Today was the first day of fasting for the month of Ramadan this year.

Enjoying the afternoon

Enjoying the afternoon

I lead a trip up to the Russian Ridge Open Space Preserve in the northern Santa Cruz mountians on Sunday after noon with about 20 people attending. We spent about two hours along one of the ridge trails in the preserve waiting for the sun to set so that we could start searching. We had a good time while we waited.

It was another perfect day for moonsighting. The sky was clear and visibility was excellent. Although it was clear and sunny we had mild temperatures in the upper 60′s.

As the sun began to set, we all anxiously waited to start searching. Although the sunset was quite impressive with its deep orange color, we had to really stop ourselves from looking to prevent the green spots from appearing in our eyes which would hamper seeing the delicate crescent moon.

Finally the sun had vanished below the horizon. It left us with sublte pastel colored skies.

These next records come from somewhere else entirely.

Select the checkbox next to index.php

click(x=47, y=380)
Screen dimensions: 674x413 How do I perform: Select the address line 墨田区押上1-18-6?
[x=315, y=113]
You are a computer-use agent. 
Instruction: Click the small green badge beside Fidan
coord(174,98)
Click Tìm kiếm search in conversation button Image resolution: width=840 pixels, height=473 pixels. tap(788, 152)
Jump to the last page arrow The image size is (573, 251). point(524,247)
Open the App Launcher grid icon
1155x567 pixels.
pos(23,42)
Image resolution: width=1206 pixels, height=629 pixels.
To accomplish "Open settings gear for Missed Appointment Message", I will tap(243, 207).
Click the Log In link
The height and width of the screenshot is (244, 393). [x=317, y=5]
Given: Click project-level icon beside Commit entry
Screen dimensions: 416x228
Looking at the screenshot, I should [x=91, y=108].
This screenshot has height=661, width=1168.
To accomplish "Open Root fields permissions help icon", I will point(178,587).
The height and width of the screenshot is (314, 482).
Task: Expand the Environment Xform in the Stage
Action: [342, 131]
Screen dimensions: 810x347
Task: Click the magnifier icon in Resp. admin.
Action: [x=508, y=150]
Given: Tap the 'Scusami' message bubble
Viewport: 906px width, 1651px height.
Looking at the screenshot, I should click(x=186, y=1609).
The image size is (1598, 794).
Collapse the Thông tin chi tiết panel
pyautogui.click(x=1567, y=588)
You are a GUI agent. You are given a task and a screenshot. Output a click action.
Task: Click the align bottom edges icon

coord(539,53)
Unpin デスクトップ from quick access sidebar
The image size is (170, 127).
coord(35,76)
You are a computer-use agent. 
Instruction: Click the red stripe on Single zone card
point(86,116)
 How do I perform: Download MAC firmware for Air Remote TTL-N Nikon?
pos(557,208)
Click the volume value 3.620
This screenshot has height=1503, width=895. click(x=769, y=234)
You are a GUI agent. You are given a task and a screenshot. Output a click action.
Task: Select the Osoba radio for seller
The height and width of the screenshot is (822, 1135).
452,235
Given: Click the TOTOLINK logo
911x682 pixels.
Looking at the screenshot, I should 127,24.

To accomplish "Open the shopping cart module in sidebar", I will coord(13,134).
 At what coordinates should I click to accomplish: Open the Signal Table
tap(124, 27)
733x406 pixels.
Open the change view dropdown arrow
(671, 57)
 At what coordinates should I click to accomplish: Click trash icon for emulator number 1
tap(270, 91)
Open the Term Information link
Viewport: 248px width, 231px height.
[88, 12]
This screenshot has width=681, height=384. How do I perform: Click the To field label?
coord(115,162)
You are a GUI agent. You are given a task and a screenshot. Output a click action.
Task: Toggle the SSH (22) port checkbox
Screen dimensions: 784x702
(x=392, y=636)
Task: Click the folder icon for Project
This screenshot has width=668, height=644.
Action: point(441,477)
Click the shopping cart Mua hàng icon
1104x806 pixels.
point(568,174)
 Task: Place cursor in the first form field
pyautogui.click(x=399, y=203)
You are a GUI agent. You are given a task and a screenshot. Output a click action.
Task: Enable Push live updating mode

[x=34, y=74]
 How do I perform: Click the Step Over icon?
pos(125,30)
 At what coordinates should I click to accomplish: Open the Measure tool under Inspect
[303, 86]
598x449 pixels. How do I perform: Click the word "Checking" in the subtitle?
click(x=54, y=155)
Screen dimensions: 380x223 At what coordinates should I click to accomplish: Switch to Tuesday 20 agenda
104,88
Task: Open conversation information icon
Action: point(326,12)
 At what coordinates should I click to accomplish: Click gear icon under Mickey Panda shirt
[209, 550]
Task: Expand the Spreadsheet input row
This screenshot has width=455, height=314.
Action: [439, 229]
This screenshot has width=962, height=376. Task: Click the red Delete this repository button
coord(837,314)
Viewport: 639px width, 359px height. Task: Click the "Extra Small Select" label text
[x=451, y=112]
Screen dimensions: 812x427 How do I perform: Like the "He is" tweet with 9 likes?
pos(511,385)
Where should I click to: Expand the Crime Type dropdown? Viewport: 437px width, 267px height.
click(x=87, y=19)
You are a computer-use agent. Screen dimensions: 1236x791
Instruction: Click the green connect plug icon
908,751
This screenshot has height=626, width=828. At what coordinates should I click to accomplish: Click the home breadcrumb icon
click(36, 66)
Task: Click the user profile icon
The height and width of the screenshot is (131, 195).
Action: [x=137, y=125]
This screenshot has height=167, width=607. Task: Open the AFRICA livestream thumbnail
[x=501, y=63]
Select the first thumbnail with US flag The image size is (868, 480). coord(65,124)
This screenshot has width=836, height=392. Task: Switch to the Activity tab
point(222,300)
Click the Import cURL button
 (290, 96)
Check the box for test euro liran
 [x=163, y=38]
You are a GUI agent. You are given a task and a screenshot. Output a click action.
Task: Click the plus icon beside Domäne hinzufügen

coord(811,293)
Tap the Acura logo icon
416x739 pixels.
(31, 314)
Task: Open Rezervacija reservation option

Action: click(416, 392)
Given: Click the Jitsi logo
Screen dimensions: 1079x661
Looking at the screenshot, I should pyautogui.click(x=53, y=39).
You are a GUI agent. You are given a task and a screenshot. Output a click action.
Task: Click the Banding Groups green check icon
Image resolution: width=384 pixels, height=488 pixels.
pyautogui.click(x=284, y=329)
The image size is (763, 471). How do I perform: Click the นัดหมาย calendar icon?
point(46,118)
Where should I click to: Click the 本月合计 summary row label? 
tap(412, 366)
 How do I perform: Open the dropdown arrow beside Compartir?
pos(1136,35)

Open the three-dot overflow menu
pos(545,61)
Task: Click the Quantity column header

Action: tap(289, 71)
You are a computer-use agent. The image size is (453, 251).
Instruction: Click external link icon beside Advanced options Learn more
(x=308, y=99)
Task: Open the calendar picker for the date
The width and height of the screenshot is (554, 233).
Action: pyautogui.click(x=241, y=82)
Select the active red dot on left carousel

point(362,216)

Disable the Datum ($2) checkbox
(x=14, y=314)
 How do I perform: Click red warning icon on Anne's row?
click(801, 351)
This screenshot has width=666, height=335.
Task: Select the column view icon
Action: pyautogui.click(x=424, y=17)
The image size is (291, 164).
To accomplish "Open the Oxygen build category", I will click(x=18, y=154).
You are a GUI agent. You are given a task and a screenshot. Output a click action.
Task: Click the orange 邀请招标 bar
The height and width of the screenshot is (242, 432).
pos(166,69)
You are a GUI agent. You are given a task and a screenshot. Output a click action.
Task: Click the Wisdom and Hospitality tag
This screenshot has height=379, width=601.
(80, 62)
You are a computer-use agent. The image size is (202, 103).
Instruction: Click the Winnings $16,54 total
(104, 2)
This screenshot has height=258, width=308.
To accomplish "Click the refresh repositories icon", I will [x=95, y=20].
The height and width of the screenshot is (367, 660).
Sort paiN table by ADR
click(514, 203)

However, try as we did, we could not see any sign of the new crescent moon. Even though is was a 30 hour old moon, its age determine from the moment it is in conjunction with the sun, it was low on the horizon, only about 3.5 degrees in altitude, and was only in the sky for 20 minutes after the sun set. Most 30 hour old crescents are easy to see in the sky after sunset, but this one was to low ont he horizon and set too soon after sunset.

In the end, no one in North America saw the crescent moon that evening. Making the month of Sha’ban a 30 day month and with Ramadan beginning on Tuesday September 2, 2008.

With one day now complete we look forward to a blessed month ahead of us.